Please keep to the lines below from the one with "Where should I click to: Click 'PNG" through the one with "Where should I click to: Click the", and restate them word for word, ends included.

> MATERIAL FOR THIS EXERCISE:
= = = = = = =
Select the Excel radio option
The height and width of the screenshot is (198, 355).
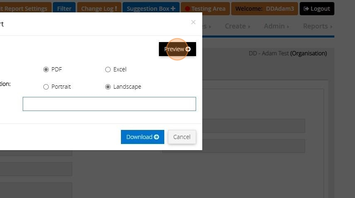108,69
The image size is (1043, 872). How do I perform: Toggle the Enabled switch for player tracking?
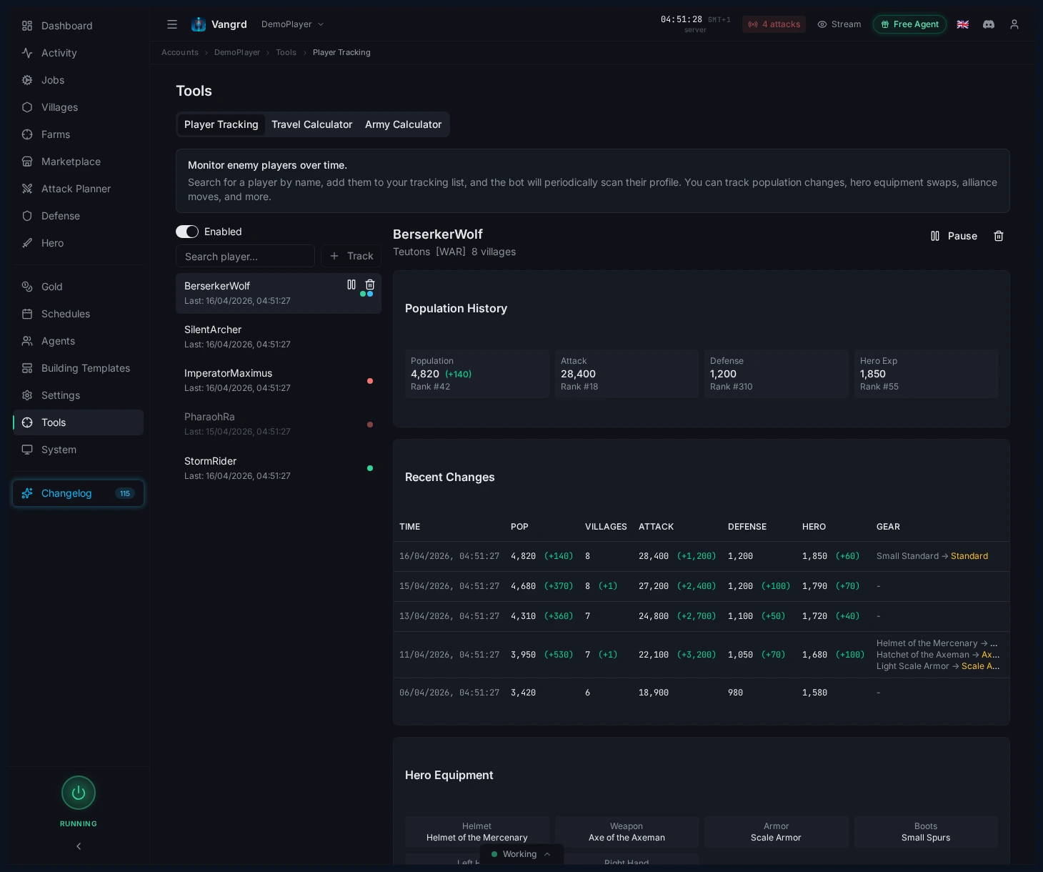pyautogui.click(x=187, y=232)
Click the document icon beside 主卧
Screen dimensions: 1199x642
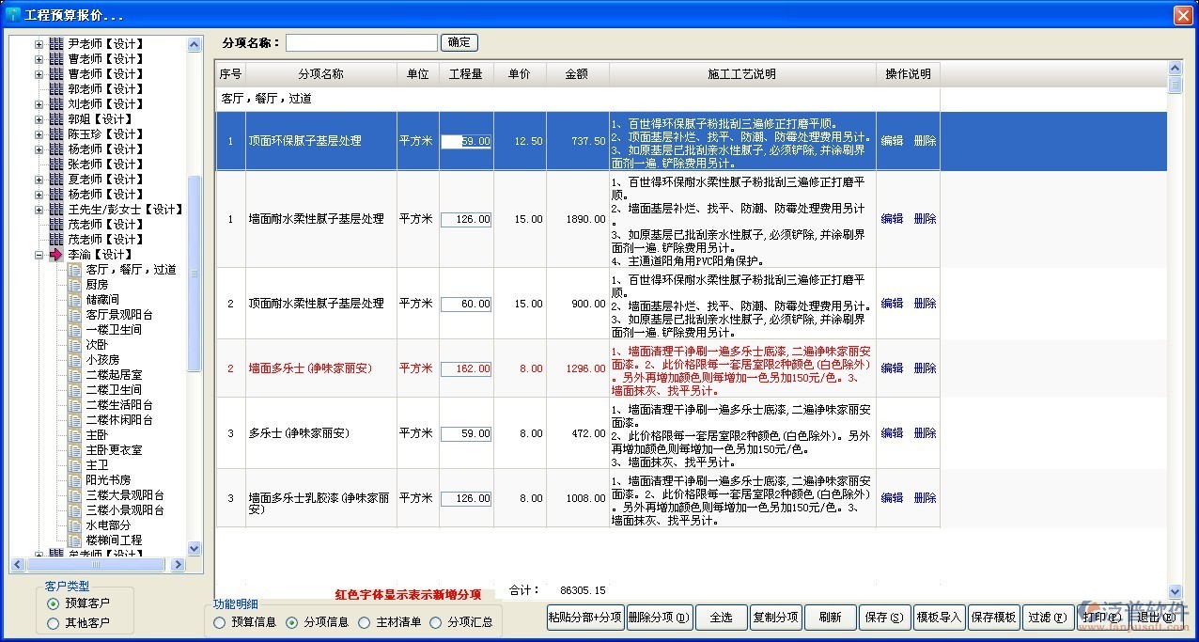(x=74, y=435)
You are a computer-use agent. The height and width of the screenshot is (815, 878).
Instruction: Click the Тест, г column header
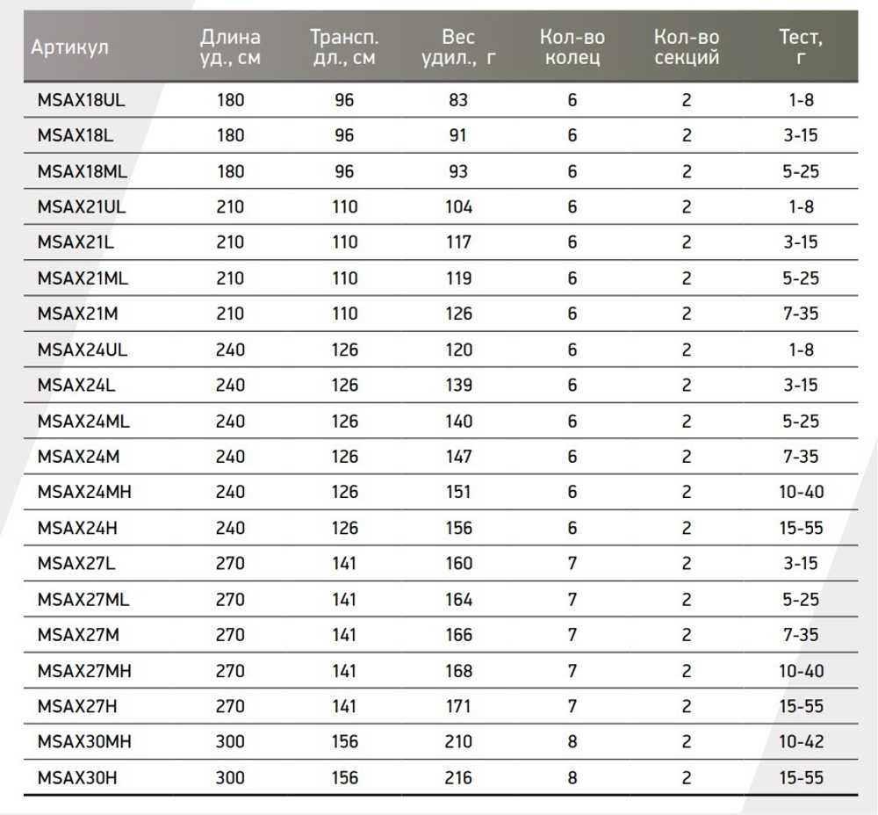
= = = = = = =
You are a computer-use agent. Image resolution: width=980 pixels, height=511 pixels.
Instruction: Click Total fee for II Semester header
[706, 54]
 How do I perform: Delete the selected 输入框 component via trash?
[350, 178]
= = = = = = =
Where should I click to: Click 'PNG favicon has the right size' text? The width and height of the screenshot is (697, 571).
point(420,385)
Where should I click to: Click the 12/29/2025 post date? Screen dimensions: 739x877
= = = = = = =
> OUTPUT:
Where should I click to: Click 'PNG favicon has the right size' text? The width and height of the screenshot is (697, 571).
point(420,385)
Where should I click to: Click the 12/29/2025 post date? Screen dimensions: 739x877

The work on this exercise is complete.